David, the author of Psalm 142, understood weary.  At the time of this writing, David is hiding in a cave from the current King of Israel, Saul, a jealous and unstable ruler.  Though he is an innocent man, he has been running for his life for many long months.  He feels all alone – listen to verse 4-“Look to my right and see; no one is concerned for me.  I have no refuge; no one cares for my life.” He describes his situation as “desperate,” (v. 6) he sees himself like a prisoner (v. 7).  He is tired, he is lonely, and he is weary.

But he is also wise, because he knows where to go for strength.

He turns to the Lord.  In this Psalm he says; “I cry aloud to the Lord; I lift up my voice to the Lord,” “I pour out my complaint before him,”” (v. 1, 2) Because David is confident of God’s mercy (v. 1), he confesses his weakness and finds the strength he desperately needs in the face of his troubles.  He remembers who God is and encourages himself as he declares that God is his refuge (v. 5), God will rescue him (v. 6), and set him free (v. 7).

The amazing thing about this Psalm is that David knows his destiny is not to run and hide forever.  His destiny is the Throne of Israel; for God, through the prophet Samuel, has already anointed him. He cries out to God, and trusts Him to fulfill what He had already promised.  God knew “the way” he was taking , and He knew the way to bring him to the palace.

David is a wonderful example for us.  He took his needs and his feelings to God.

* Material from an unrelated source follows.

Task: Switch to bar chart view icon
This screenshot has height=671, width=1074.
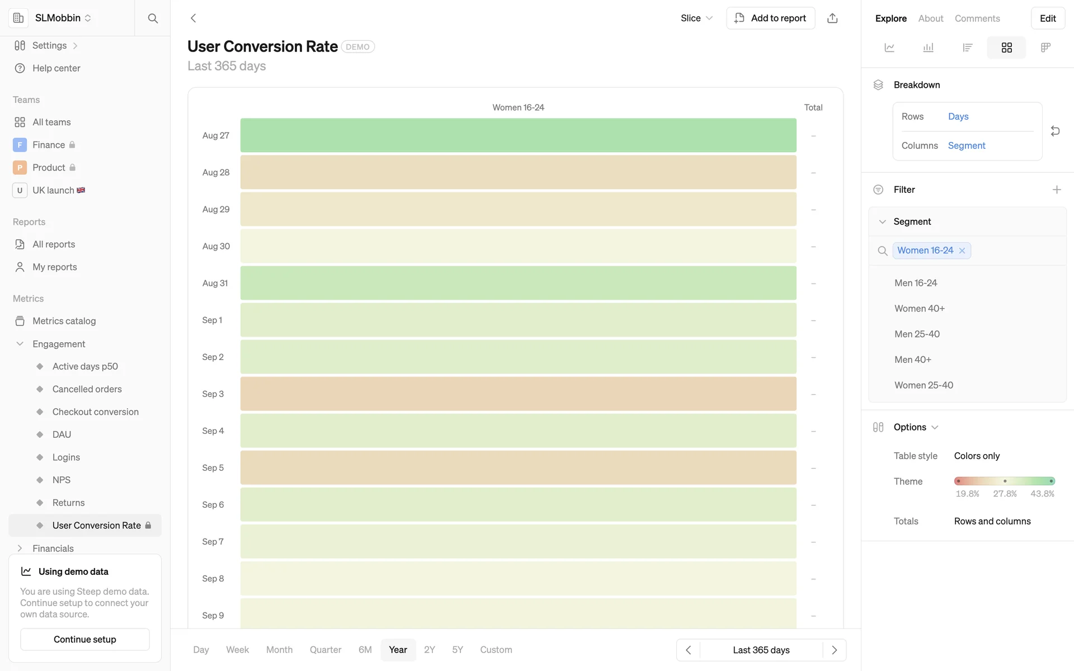Action: point(929,48)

He didn’t put on a brave face before God, but was open with his pain and loneliness. He recalled God’s character and His promise to be David’s refuge and helper.  Did you notice that as David focused his mind on God, his lament turned to praise?  Now David is speaking of his rescue as if it has already happened, and he is planning the testimony he will share on the other side of this difficult time.

Are you weary today? Has the path of your life taken you into the wilderness?  Turn to the Lord, and cry out to Him for strength and hope.  Remember his character and His promises.  Remember that, in Christ, you are a child of the King, and your destiny is eternal life with your Father.  Yes, God knows the way you are taking now, and He knows the way to get you where you belong.

He knows the way home.

Holy Father, when the struggles of this life make me weary, You know my way – because You are right beside me, leading me home.  Amen.